§ **EXERCISE BRIEF**:
Please return the lines below verbatim, beginning at the one that has "Select the 169,95" and stopping after the one that has "Select the green", and add no other lines.
---
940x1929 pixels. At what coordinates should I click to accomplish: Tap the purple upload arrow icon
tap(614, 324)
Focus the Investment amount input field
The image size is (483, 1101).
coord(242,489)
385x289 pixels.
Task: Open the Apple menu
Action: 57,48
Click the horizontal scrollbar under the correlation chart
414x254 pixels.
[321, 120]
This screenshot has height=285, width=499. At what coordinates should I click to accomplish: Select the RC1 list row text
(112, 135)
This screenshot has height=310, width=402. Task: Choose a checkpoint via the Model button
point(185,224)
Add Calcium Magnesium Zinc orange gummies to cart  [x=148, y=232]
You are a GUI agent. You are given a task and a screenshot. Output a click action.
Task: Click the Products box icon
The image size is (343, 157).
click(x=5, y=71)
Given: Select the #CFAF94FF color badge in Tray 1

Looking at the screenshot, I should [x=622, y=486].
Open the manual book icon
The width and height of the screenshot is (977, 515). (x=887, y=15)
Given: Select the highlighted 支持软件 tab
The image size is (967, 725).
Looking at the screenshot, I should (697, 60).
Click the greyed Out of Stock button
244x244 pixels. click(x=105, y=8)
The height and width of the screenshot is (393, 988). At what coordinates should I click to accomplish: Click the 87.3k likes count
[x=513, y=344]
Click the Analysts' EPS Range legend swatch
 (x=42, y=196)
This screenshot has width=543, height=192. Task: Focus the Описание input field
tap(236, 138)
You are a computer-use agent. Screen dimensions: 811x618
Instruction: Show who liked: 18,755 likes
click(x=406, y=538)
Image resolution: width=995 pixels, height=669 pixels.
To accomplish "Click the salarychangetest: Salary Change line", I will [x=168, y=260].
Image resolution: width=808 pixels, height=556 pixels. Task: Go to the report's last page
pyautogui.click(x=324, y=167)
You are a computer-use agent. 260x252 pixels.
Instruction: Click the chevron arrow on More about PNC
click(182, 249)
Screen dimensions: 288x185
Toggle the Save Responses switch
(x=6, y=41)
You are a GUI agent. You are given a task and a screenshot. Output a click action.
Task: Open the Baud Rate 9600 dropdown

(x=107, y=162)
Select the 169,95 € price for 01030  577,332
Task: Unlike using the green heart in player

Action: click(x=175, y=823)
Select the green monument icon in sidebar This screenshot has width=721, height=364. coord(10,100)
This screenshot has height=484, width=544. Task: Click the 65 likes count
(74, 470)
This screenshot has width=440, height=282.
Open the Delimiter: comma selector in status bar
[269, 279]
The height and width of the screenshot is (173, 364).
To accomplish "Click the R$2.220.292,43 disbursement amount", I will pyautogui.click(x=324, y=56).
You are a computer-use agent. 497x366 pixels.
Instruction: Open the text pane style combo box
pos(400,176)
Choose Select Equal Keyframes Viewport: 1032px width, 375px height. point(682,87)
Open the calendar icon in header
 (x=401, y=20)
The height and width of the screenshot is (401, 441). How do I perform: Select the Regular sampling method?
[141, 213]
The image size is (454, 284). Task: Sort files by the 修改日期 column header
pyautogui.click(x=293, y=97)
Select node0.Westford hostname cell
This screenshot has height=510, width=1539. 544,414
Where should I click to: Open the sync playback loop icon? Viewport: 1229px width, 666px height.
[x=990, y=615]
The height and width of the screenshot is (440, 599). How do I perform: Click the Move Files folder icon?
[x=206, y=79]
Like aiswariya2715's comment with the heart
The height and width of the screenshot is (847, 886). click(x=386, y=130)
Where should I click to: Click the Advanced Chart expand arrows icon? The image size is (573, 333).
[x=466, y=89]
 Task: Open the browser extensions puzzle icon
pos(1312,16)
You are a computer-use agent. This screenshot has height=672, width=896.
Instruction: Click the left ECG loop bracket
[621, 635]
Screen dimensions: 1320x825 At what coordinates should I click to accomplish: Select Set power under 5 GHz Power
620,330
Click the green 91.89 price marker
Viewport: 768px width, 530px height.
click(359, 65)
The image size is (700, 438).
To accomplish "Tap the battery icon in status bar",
---
§ **COMPLETED EXERCISE**:
Select the 169,95 € price for 01030  577,332
Task: Unlike using the green heart in player

Action: click(x=175, y=823)
Select the green monument icon in sidebar This screenshot has width=721, height=364. coord(10,100)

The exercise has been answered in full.